Samarinda (ANTARA) - Gerakan Antihoaks Jurnalis Kalimantan Timur (GAHJKT) bekerja sama dengan Dinas Komunikasi dan Informasi (Kominfo) Kaltim, menggelar Sosialisasi Edukasi dan Literasi di 30 sekolah yang ada di Provinsi Kalimantan Timur, dalam rangka menangkal dan mengurangi informasi yang tidak benar beredar di masyarakat.
Ketua Gerakan Antihoaks Jurnalis Kalimantan Timur, Charles Siahaan, di Samarinda, Senin (11/11) mengatakan kegiatan yang dlaksanakan mulai 4 November-15 November 2019 ini berlangsung di tiga wilayah yaitu Balikpapan, Kutai Kartanegara (Kukar), dan Samarinda.
"Dua wilayah, yaitu Balikpapan dan Tenggarong, telah digelar lebih dulu sejak 4 November 2019 lalu. Sementara di Samarinda, pelaksanaan akan mulai serentak pada Senin, 11 November 2019," kata Carles.
Menurut Carles, kegiatan tersebut melibatkan sekitar 70 jurnalis dari berbagai media, baik cetak, radio, televisi, maupun siber di Kaltim, untuk terjun langsung ke sekolah-sekolah dan memberikan materi menangkal hoaks.
"Kegiatan marathon ini melibatkan sedikitnya 1000 pelajar pada tingkat SMA dan SMK di Kaltim," katanya.

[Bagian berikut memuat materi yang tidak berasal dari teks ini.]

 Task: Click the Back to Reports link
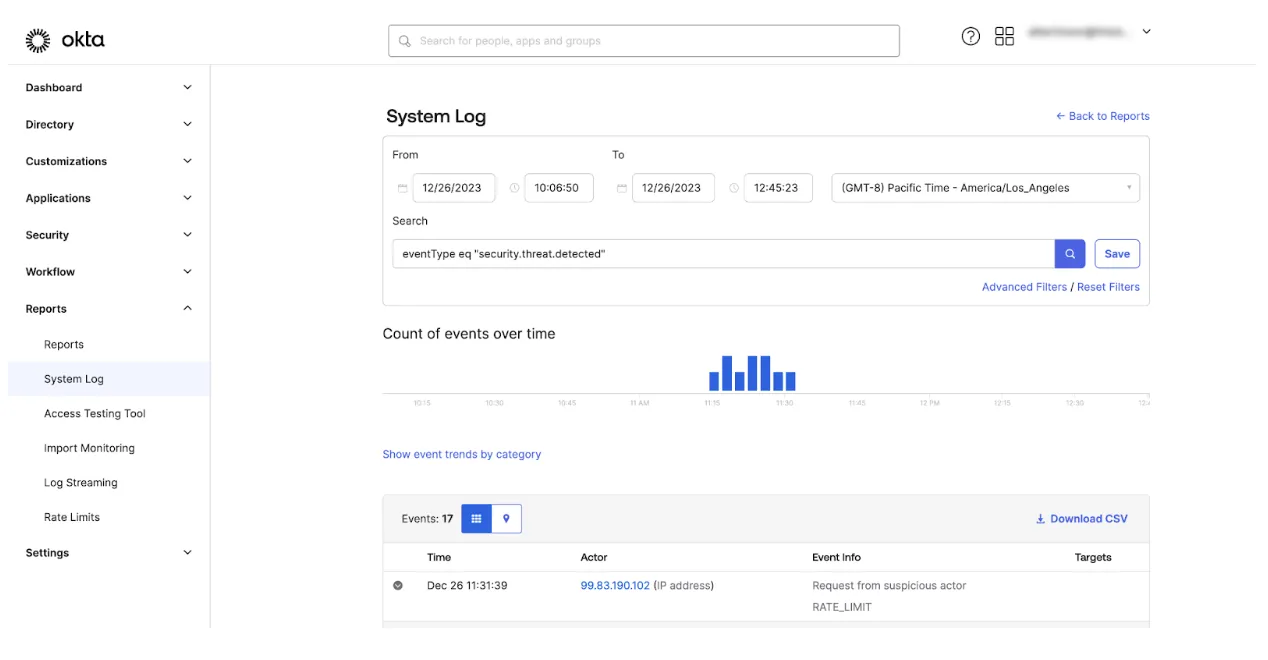click(x=1103, y=115)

Carles mengatakan tujuan dari kegiatan tersebut mengajak pelajar untuk berani berpikir kritis atas informasi yang diterima melalui smartphone dan komputer yang bersumber pada internet.

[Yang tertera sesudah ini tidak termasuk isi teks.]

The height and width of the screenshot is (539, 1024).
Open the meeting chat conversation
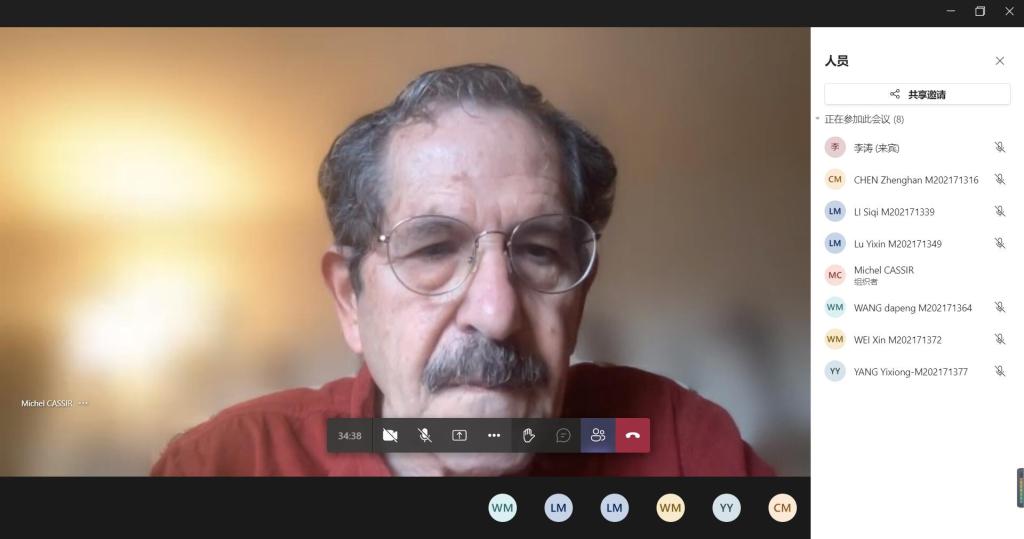click(x=563, y=435)
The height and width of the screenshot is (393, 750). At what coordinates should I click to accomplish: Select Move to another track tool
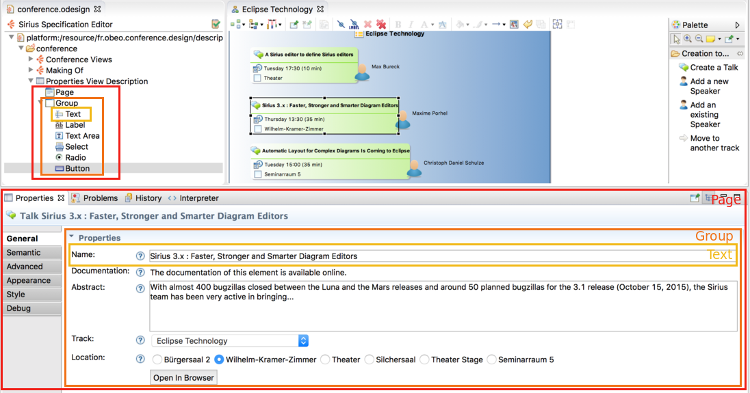click(x=709, y=143)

Turunan konkretnya, menurut Charles, adalah berupaya memotivasi siswa agar berani melawan hoaks dan tidak menyebarkannya kepada khalayak lebih luas.
"Jika memang hoaks, kita dorong untuk berani melawan penyebaran hoaks. Ada beberapa langkah, yakni perlawanan penyebaran hoaks adalah dengan cara menyetop hoaks sampai di smartphone kita saja. Jangan lagi di-share," ujar Charles, berani menjawab kalau ada yang menyebarkan hoaks melalui tulisan dan jika sudah sampai tingkat pelanggaran hukum seperti fitnah dan ujaran kebencian, maka agar diadukan ke pihak yang berwenang seperti polisi dan Dinas Kominfo," ujarnya.
Charles menambahkan, tujuan lain dari kegiatan ini untuk mengajak pelajar membersihkan rekam jejak digital di dunia maya. Charles memberikan gambaran, bahwa jejak digital yang negatif berbahaya bagi masa depan pelajar.
"Ketika kelak masuk perguruan tinggi dan melamar kerja di swasta maupun pemerintahan, jejak digital bisa menjadi faktor penentu lolos seleksi," katanya.